# Data for analysis
┄┄┄┄┄┄┄┄┄┄
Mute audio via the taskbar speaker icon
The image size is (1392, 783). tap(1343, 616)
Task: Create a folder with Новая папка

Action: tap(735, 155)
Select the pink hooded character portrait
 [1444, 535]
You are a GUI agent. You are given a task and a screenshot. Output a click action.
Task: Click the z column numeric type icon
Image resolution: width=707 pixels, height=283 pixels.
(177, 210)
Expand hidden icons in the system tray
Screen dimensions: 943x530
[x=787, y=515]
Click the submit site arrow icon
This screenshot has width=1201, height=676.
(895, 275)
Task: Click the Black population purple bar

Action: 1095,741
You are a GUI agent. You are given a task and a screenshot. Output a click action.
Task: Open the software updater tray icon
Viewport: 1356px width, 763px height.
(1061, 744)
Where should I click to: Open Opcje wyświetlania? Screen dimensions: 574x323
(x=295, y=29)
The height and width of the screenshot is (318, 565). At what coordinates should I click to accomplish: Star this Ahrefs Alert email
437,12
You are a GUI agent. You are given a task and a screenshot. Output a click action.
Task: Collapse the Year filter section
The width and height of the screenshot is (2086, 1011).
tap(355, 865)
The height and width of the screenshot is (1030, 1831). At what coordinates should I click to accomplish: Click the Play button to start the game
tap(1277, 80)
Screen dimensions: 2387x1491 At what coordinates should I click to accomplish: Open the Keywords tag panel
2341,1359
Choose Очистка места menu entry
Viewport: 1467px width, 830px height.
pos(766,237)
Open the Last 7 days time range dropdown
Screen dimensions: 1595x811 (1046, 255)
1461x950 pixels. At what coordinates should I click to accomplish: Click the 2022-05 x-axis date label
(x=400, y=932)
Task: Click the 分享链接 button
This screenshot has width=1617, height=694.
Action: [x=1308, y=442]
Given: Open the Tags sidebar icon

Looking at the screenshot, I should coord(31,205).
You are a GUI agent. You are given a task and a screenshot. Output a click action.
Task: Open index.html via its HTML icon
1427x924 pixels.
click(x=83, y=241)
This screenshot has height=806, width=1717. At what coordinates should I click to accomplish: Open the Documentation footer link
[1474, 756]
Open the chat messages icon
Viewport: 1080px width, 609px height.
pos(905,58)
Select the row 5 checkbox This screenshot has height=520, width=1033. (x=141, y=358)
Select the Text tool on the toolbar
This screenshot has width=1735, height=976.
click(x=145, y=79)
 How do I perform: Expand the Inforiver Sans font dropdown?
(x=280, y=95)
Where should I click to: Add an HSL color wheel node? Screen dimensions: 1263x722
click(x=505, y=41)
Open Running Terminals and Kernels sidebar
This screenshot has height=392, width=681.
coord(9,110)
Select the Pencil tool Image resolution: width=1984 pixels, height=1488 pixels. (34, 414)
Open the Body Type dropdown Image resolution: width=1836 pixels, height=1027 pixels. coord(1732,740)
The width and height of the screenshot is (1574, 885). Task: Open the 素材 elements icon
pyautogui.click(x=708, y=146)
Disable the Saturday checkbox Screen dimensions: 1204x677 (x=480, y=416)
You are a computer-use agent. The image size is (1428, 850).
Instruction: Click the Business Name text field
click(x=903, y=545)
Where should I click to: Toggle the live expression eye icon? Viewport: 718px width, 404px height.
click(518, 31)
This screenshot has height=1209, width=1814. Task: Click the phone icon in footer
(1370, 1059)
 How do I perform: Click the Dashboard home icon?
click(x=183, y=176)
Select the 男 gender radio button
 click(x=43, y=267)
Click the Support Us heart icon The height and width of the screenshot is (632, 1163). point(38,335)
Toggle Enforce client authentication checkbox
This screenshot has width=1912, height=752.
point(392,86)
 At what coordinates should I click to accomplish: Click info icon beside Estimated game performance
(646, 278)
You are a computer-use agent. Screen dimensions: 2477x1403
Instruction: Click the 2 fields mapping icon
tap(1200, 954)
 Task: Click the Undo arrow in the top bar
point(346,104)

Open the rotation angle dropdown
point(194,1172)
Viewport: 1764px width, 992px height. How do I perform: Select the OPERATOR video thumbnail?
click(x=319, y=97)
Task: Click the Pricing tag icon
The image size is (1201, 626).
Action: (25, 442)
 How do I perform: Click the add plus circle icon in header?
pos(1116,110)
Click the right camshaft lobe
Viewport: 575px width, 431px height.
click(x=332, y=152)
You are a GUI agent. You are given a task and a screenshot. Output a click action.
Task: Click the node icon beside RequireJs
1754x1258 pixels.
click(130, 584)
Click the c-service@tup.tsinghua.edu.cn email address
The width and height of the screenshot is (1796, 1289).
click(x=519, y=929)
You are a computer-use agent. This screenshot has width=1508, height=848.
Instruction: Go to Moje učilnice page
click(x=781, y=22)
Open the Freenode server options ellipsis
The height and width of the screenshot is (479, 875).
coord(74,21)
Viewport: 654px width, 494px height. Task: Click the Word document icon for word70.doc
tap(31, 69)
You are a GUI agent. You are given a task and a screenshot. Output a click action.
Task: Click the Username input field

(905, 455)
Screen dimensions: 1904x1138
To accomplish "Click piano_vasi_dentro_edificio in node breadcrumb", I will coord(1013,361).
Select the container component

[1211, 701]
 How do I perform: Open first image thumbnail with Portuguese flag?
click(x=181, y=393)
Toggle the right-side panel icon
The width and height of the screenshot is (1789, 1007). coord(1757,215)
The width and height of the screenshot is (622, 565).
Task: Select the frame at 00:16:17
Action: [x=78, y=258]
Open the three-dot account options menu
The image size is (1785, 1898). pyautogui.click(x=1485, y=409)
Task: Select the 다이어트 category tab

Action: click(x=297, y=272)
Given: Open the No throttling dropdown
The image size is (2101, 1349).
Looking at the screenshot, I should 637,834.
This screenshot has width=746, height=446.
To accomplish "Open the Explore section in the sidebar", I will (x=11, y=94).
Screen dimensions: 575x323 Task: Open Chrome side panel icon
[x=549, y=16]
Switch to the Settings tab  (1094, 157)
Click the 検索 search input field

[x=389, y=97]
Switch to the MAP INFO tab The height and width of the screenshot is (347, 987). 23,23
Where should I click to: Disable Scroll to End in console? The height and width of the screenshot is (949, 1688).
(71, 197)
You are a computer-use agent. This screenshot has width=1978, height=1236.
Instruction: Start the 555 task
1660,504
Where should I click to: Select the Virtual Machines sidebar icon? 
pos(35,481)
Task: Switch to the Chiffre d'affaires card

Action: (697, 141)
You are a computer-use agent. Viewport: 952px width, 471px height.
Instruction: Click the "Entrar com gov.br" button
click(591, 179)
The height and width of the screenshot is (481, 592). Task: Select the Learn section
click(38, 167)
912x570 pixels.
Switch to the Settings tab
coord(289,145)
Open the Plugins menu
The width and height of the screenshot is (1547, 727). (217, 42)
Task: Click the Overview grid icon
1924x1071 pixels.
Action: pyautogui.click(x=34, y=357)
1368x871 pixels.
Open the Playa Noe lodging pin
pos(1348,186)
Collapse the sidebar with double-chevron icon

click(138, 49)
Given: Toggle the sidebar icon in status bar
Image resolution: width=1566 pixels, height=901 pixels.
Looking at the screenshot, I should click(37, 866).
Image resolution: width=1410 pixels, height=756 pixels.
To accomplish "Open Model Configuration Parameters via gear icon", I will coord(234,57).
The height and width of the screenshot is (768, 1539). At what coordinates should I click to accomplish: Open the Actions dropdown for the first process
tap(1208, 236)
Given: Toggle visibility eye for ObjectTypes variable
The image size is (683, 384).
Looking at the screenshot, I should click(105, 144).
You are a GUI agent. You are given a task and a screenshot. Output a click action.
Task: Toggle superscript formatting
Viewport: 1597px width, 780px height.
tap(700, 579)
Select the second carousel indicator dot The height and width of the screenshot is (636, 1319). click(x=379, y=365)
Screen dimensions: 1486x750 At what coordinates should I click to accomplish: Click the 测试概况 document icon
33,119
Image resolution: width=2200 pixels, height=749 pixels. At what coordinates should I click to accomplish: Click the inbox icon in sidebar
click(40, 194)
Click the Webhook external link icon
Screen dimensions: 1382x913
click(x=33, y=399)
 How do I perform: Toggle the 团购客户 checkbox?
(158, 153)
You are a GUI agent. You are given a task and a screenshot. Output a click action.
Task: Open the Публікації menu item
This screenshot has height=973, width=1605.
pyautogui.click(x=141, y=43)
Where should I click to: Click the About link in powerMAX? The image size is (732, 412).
┄┄┄┄┄┄┄┄┄┄
# Exercise details
Every line above from the line with "Task: Click the Overview grid icon" to the line with "Image resolution: width=1410", both included, must be reproduced exactly, and no other line may appear.

# Response
Task: Click the Overview grid icon
1924x1071 pixels.
Action: pyautogui.click(x=34, y=357)
1368x871 pixels.
Open the Playa Noe lodging pin
pos(1348,186)
Collapse the sidebar with double-chevron icon

click(138, 49)
Given: Toggle the sidebar icon in status bar
Image resolution: width=1566 pixels, height=901 pixels.
Looking at the screenshot, I should click(37, 866).
Image resolution: width=1410 pixels, height=756 pixels.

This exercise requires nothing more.